Le 5 avril, soit quelque trois mois plus tard, patatras ! Dans un » flash spécial » de la télévision nationale diffusé vers 22 heures, le Secrétaire général de la présidence de la République, Toumani Djimé Diallo, annonce que le Premier ministre a démissionné et qu’il est remplacé par Moussa Mara, chargé de former un nouveau gouvernement.
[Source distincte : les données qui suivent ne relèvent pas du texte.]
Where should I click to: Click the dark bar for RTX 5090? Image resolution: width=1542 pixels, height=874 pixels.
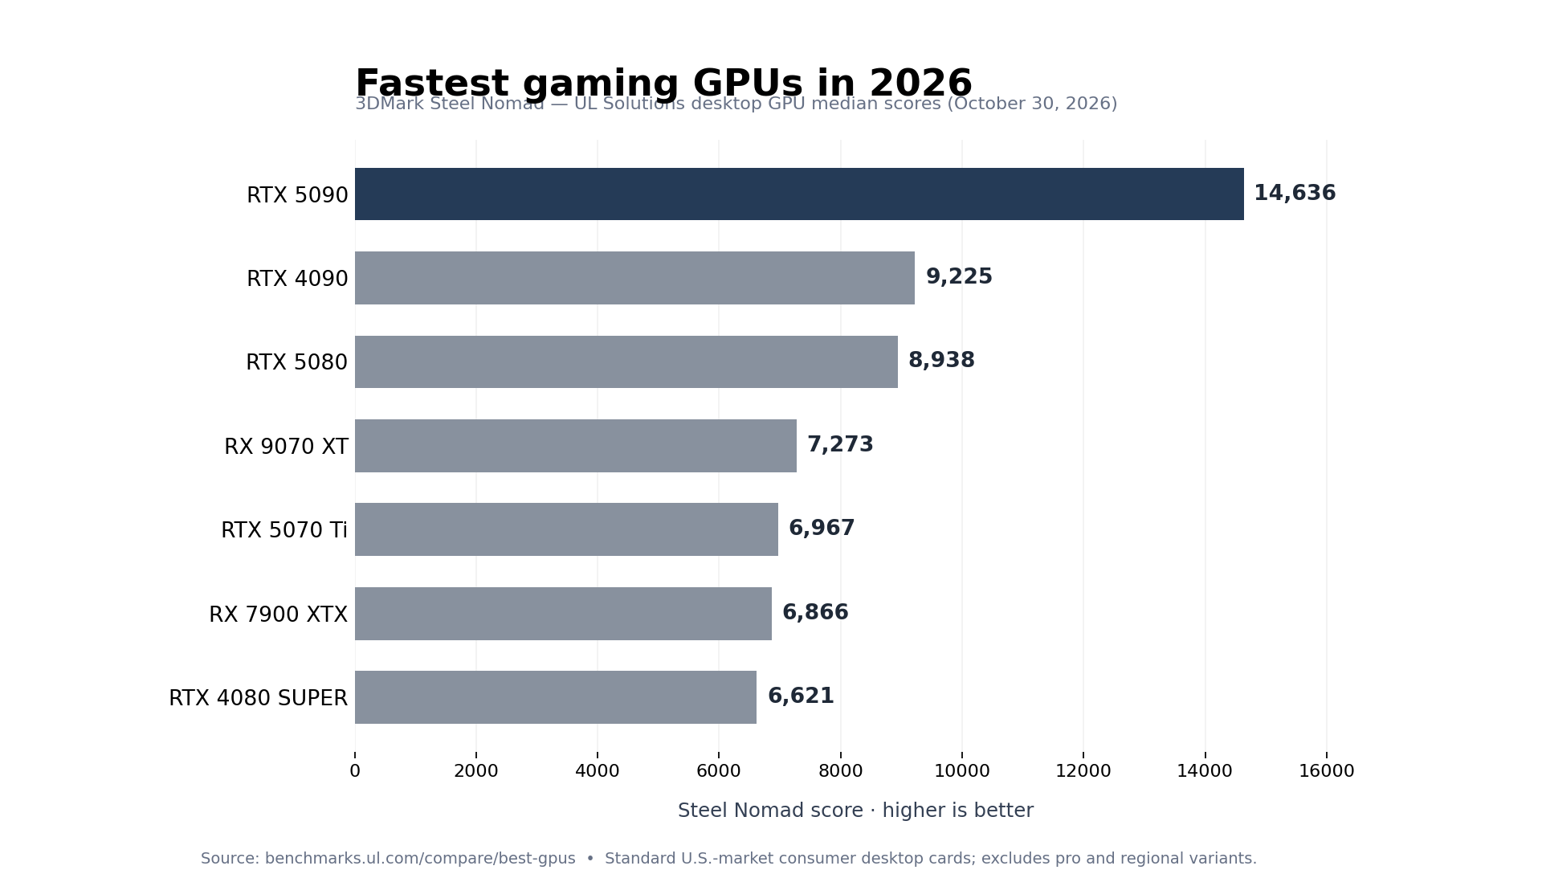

A l’évidence, cette démission ne s’est pas faite dans la symbiose entre les deux têtes de l’exécutif. C’eût été le cas, Oumar Tatam Ly aurait eu droit aux « sincères félicitations » et un hommage appuyé du président IBK pour « le remarquable travail abattu » en un laps de temps aussi bref, comme il sied en pareille circonstance lorsque le chef de l’Etat et son chef de gouvernement se séparent en bonne intelligence et sans acrimonie.

Qui est-ce qui a donc pu conduire à une situation aussi inattendue ?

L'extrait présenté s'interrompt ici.